Studer Jean · Ständerat · 2004-10-06
Studer Jean · Ständerat · Neuenburg · Sozialdemokratische Fraktion · 2004-10-06
Wortprotokoll
La commission et notre conseil s'étaient inquiétés de l'application de la loi sur l'activité d'organismes publics ou privés chargés d'appliquer aussi le droit fédéral, et avaient à cet égard jugé opportun de mentionner, aux lettres b, c et d de l'alinéa 2, que la loi s'appliquait aux activités de ces organismes, en particulier des institutions d'assurance. Il s'agissait d'éviter de cette manière-là aussi de possibles confusions entre les institutions publiques et privées.

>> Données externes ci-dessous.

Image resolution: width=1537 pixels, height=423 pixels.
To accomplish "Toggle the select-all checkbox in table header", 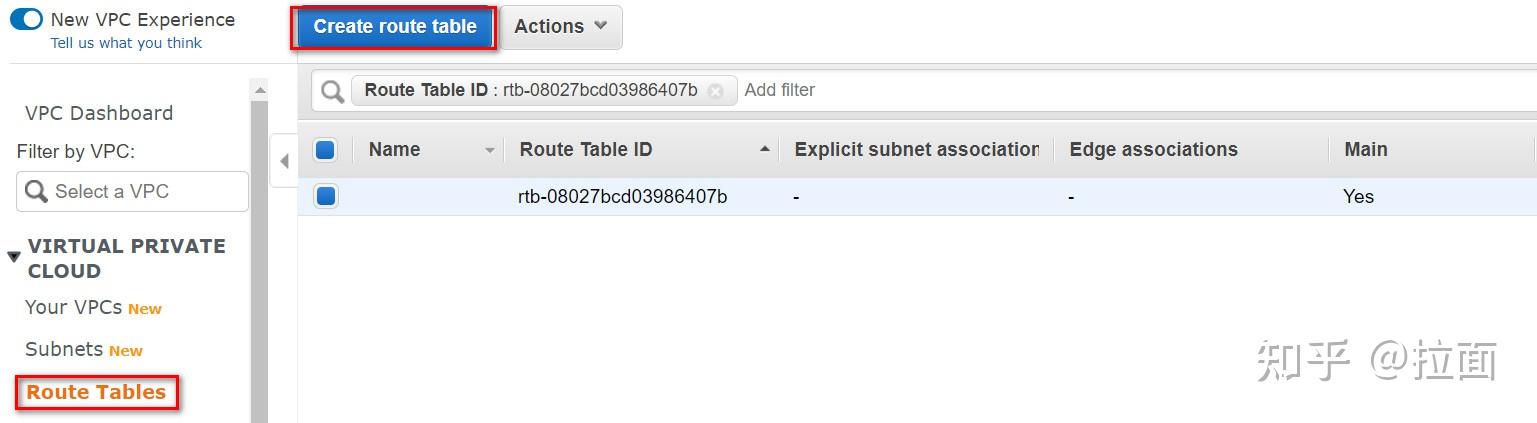I will point(325,150).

Finalement, ces craintes sont apparues déjà réglées par la loi, en particulier à l'article 2 alinéa 1 lettre b qui précise qu'elle s'applique à ces organismes "dans la mesure où ils édictent des actes ou rendent en première instance des décisions ...." La définition qui est ainsi donnée circonscrit d'une manière extrêmement précise l'étendue possible du principe de transparence, qui est donc limitée à l'édiction d'actes ou à des prises de décision, et non pas à toutes les activités des caisses concernées, et ce pour autant, encore une fois, que ces actes ou ces décisions soient des décisions au sens de la loi sur la procédure administrative, à savoir des décisions basées sur le droit public.
A la lumière de ces considérations, le Conseil national a jugé inopportun de mentionner ces restrictions aux lettres b, c et d de l'alinéa 2 de l'article 2, raison pour laquelle il en a décidé la suppression, et la commission, à l'unanimité, a partagé cet avis.